The Surly Karate Monkey 29er frame also has the same rear brake setup like the Bianchi.


----------



## CFBlue (Jun 28, 1999)

*cool; thanks*



czardonic said:


> Mounts are available that allow you to position the caliper as necessary. Same concept as the track ends for the axle.



Makes sense. Thanks.


----------



## SSSasky (Apr 8, 2004)

*Ba ba da ba! (think of trumpets)*

Look what I stumbled upon ... i just found my next hub ...

Woodman components makes a FIXED disc hub for trials, with Shimano Cassette comppatibility (i.e. super adjustable chainline)

http://www.woodmancomponents.com/products/hubs/bill_trial_plus_rsq.html

Two potential problems: wheel would require dish - not quite as strong, though minimally and it uses a proprietary brake mounting system, about which no information is available (that i could see)

Also attached is a photo of their fixed cassette body for rim brakes


----------



## meat tooth paste (Oct 6, 2004)

*Level Components Hub*

Level Components makes a bolt-on cog fixed hub. It's a flip flop fixed/fixed hub and they are working on making a rotor that will fit on the flip flop side if you chose not to run a cog. I don't know if they finalized the rotor yet, so give them a call or email them.

https://www.levelcomponents.com

This is what their hub looks like with the 3 bolt pattern cog:









They are working on this rotor for the other side of the flip flop side:


----------



## velo_junkie (Jan 23, 2003)

*Thread On Adapter*

I've used a threaded on adapter on an HPV I built a couple years ago. We had is custom machined for us to go on our custom narrowed dual threaded ChubHub. It worked fine hauling 215lbs of rider/fairing/bike down from 40mph in a very short distance. Plus we were using 8" rotors. Didn't strip anything. I don't remember how much the adapter cost though. I don't think it was very much. Especially if you just make a round cylinder with internal threading and 6 bolt holes, and not remove all excess material. 
Ever do an endo in full fairing?? 
Although, what do you really need a disc on the rear for anyway? Wouldn't a front disc be fine? 

-velojunkie


----------



## punchy (Nov 11, 2008)

Ive been thinking about a disc brake fixie myself for ages ! Finding an off the shelf frame/fork set up is not easy.

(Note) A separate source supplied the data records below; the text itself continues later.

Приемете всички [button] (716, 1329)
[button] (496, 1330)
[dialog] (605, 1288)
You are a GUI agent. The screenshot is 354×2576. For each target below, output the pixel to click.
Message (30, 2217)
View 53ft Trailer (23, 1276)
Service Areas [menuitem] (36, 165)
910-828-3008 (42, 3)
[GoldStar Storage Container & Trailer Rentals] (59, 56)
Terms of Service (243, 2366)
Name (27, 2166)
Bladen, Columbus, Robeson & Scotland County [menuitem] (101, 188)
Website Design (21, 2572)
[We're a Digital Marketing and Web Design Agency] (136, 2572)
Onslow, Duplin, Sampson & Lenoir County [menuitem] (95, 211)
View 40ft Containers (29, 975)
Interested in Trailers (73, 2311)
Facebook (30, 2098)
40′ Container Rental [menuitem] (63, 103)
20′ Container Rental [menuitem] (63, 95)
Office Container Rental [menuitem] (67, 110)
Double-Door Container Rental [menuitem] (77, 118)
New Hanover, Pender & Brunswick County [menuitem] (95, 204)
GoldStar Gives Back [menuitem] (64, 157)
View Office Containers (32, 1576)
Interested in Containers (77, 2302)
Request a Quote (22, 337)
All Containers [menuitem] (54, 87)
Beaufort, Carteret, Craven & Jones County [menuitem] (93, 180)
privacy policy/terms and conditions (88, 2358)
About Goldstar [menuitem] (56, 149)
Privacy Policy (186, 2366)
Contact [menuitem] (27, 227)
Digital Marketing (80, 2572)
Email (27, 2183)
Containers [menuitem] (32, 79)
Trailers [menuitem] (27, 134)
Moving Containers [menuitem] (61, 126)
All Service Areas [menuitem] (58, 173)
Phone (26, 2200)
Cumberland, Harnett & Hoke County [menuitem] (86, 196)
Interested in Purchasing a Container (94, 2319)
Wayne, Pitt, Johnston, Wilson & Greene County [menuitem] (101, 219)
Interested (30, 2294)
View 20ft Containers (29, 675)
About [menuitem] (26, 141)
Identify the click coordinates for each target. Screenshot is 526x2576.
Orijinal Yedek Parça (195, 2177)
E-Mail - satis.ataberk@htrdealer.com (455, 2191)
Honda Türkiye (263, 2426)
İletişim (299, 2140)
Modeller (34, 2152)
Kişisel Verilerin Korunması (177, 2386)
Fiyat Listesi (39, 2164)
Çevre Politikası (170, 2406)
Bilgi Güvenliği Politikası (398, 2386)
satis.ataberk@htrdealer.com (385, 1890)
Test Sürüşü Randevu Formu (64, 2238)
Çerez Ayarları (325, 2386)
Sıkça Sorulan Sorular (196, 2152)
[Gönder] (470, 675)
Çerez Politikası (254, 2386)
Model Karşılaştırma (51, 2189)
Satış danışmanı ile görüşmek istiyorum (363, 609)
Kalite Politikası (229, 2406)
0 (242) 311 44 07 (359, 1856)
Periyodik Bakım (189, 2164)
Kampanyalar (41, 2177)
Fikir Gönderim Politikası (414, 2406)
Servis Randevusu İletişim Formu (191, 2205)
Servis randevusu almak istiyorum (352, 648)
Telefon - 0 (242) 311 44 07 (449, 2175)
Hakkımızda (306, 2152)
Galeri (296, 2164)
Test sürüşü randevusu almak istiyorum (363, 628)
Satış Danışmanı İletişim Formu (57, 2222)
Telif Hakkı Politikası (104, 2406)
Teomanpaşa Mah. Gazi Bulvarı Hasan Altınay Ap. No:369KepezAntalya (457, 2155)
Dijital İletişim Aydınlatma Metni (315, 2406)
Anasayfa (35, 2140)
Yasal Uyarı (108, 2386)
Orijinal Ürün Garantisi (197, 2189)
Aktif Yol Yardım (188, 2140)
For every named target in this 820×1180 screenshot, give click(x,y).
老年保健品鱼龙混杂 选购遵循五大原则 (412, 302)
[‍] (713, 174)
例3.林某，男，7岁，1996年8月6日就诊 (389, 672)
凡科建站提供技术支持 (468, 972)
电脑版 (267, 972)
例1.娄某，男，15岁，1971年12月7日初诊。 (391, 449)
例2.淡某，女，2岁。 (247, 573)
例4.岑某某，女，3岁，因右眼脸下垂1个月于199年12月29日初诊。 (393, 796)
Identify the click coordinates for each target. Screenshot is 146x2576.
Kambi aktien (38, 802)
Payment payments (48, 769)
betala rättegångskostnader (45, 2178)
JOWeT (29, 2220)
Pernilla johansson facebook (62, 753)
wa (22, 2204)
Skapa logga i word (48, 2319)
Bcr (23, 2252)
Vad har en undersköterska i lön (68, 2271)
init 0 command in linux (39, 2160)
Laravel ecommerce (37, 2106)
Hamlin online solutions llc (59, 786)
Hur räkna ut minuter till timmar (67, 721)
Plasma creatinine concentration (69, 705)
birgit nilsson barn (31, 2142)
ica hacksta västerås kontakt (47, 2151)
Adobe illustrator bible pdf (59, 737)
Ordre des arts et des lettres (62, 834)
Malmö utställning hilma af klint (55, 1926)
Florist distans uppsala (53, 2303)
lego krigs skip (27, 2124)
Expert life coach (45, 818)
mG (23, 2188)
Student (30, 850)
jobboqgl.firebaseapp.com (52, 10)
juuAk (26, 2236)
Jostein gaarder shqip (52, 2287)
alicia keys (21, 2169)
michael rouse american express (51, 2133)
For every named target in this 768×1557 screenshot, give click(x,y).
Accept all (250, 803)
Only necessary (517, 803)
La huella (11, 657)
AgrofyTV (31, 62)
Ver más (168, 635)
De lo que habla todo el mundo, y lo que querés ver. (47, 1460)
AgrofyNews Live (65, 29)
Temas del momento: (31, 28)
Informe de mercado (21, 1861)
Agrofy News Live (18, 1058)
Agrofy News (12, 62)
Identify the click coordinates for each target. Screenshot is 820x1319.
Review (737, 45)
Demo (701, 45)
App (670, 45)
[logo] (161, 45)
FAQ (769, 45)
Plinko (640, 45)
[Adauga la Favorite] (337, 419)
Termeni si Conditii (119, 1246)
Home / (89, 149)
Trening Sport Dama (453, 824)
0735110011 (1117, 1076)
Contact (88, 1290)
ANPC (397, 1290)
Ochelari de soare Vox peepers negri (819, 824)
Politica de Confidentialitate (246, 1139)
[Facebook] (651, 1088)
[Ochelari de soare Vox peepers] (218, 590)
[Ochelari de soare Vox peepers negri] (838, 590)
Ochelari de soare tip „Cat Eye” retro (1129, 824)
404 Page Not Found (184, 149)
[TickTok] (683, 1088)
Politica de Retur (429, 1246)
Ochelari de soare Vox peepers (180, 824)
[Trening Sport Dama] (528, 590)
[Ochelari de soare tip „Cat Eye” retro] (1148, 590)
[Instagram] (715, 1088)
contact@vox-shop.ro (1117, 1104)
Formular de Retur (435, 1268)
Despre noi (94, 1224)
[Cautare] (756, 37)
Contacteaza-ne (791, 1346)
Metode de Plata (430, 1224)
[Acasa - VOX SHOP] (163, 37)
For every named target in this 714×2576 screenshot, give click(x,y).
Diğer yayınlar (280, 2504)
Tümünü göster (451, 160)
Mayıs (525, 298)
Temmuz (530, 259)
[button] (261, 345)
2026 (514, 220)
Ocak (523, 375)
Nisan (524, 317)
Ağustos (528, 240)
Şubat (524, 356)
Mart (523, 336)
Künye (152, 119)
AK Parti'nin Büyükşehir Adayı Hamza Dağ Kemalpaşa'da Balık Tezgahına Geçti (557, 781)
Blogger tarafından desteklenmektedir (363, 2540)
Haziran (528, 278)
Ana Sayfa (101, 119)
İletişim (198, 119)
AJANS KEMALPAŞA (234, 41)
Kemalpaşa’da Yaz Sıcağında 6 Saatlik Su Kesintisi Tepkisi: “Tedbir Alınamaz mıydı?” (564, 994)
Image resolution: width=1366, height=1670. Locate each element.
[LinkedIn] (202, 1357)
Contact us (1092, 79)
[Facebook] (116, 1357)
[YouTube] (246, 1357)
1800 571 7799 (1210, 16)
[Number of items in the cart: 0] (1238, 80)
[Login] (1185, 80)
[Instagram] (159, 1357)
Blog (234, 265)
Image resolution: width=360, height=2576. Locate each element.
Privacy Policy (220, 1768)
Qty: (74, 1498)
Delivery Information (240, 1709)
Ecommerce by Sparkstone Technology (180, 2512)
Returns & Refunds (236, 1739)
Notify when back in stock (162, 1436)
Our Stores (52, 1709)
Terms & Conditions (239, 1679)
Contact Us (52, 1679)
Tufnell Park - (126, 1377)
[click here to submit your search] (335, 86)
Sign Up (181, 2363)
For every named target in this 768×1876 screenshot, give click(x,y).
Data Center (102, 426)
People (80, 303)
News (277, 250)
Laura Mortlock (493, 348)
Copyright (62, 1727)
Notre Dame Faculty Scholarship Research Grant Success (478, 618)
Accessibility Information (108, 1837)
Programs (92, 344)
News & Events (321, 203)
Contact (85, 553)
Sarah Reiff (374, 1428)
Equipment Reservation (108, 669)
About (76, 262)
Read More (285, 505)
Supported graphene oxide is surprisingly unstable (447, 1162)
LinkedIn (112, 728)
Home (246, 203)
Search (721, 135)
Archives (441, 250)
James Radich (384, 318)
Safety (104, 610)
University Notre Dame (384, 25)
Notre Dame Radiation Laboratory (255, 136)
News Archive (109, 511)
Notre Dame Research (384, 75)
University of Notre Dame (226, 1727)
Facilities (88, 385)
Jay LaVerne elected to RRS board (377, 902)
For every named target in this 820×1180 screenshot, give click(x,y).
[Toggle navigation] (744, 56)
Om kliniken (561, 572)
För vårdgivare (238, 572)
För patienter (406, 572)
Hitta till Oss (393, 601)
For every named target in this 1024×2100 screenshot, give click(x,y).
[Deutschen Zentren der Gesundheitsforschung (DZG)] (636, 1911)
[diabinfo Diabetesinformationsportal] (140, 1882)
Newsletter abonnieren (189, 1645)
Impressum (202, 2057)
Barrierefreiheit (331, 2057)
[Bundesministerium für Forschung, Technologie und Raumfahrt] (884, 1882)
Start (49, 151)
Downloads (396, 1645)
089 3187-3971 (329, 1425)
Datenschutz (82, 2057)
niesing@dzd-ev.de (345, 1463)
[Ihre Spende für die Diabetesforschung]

My ideal set up would be a titanium frame with eccentric BB. Seeing as I want to use it as a work commute bike titanium will be ideal as I can ride it all year round without having to worry about it rusting. The eccentric BB would be ideal for when fixing a flat and not having to worry about the fenders complicating things, therefore making the job quick and easy. 

Im not concerned about a rear disc, as I think its overkill for a commute bike(especially a fixie). Just a disc on the front would be fine for me, which would be ideal for wet weather braking. I also want to fit a dyno hub (preferably a schmidt son) and mount the light to the fork. So I would need to find a fork that is disc compatible but which also has a hole on the top for the light mount. 

Oh and ample tyre clearance. I would like to be able to at least run 32c tyres with mud guards. 

I think im going to have to custom build it. As I just cant find what im looking for as a standard set up.

Its a challenge, but I'll get there some day :/

Steve


----------



## CleavesF (Dec 31, 2007)

When I installed my front disc on my fixed ~4 years ago... it was one of the better decisions I made for winter commuting. 

The odds of breaking a chain are extremely low, but I've broken enough on the MTB that it could happen with the fixed with all the torque changes. A bit heavy, but if you need to stop on a dime, might as well make it overkill.


----------



## markaitch (Nov 3, 2010)

CleavesF said:


> When I installed my front disc on my fixed ~4 years ago... it was one of the better decisions I made for winter commuting...


what hub are you using?


----------



## CleavesF (Dec 31, 2007)

Formula MTB hub. It's the one with the switchable IS or Centerlock option.


----------



## markaitch (Nov 3, 2010)

somehow i just knew you were gonna say its a mtb hub


----------